» **PROBLEM REQUIREMENTS**
Once the line containing "The image size is (1242, 952)." is found in the entries below, reproduce it and every line after it, stopping at and including the line containing "1538x784 pixels."; reproduce nothing else, and keep each line exact.

» **Dataset records**
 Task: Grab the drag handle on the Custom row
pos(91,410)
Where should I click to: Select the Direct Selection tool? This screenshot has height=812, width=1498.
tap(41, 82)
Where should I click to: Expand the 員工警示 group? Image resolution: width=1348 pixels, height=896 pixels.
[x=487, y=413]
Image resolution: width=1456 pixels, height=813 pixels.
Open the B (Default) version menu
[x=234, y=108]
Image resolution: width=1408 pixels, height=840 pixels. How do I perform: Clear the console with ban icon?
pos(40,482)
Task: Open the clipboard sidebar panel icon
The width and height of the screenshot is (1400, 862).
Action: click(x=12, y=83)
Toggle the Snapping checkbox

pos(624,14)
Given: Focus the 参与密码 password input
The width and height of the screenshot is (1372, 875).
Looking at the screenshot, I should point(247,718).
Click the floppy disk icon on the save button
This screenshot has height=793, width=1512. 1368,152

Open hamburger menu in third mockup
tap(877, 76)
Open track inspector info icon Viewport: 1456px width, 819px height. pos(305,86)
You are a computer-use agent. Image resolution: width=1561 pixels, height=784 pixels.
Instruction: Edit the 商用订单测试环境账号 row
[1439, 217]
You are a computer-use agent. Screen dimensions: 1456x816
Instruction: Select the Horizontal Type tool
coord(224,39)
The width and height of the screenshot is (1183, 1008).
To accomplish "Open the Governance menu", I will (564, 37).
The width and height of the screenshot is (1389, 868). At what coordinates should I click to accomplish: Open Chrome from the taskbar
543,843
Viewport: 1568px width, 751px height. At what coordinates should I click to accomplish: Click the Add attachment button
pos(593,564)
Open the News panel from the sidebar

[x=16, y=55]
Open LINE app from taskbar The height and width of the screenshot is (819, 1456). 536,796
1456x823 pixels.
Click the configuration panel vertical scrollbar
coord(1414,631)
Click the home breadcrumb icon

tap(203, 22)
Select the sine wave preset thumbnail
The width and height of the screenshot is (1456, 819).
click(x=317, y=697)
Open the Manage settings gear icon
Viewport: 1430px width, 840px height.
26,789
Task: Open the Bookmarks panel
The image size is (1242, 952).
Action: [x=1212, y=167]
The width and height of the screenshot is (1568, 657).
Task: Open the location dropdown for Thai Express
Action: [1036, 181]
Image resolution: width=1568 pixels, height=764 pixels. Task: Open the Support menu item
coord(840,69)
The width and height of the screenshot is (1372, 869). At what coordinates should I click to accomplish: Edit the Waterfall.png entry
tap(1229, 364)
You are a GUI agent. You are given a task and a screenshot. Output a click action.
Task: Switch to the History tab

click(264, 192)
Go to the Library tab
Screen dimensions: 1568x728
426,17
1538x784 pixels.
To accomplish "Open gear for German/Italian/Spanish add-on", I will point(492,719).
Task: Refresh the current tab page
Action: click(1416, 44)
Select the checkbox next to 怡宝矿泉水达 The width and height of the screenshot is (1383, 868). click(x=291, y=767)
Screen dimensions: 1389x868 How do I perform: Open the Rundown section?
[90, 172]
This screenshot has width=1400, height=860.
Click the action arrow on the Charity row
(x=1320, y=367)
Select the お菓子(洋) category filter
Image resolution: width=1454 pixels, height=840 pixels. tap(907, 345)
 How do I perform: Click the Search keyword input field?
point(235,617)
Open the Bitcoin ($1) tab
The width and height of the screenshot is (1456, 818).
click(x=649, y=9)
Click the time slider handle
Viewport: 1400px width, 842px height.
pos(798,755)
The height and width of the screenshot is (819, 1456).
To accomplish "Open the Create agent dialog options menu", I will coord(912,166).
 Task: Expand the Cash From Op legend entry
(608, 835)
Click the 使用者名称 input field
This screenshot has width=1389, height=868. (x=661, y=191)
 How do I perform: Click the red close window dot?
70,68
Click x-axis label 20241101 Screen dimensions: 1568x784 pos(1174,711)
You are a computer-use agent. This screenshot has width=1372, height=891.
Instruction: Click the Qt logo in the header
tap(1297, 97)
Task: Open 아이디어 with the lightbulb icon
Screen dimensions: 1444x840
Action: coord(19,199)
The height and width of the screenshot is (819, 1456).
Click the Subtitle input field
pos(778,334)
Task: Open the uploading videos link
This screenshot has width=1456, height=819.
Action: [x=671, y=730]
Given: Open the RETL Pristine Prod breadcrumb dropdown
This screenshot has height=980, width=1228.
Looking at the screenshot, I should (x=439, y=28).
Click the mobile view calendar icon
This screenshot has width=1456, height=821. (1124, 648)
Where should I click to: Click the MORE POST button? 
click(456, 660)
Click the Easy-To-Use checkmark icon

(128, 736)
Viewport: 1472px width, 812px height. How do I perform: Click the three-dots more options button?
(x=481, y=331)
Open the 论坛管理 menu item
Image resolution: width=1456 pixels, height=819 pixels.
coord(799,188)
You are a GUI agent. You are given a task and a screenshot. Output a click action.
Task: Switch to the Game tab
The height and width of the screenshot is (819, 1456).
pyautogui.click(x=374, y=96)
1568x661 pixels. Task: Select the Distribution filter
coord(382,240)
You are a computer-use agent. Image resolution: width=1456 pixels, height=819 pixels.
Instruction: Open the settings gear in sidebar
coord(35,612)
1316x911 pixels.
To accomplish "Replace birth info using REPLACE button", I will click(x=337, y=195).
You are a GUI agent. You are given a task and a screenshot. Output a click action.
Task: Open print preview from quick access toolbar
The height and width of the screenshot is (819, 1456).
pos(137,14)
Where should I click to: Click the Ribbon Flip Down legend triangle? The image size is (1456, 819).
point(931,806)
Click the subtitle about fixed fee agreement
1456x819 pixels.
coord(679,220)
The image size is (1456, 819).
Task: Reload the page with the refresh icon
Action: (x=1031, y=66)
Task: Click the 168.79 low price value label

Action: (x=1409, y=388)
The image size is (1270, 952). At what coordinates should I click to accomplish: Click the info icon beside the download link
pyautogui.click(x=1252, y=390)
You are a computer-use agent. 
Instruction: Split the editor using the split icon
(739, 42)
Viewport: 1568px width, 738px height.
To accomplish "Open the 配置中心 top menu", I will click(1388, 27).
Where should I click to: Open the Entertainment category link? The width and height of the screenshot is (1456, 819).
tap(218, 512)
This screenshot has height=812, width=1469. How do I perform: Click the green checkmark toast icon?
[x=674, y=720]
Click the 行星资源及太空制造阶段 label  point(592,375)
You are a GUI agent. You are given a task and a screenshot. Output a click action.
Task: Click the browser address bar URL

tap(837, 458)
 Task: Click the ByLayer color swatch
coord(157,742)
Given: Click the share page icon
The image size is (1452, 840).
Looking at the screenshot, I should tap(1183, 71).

» **SOLUTION TO THIS PROBLEM**
The image size is (1242, 952).
Action: [x=1212, y=167]
The width and height of the screenshot is (1568, 657).
Task: Open the location dropdown for Thai Express
Action: [1036, 181]
Image resolution: width=1568 pixels, height=764 pixels. Task: Open the Support menu item
coord(840,69)
The width and height of the screenshot is (1372, 869). At what coordinates should I click to accomplish: Edit the Waterfall.png entry
tap(1229, 364)
You are a GUI agent. You are given a task and a screenshot. Output a click action.
Task: Switch to the History tab

click(264, 192)
Go to the Library tab
Screen dimensions: 1568x728
426,17
1538x784 pixels.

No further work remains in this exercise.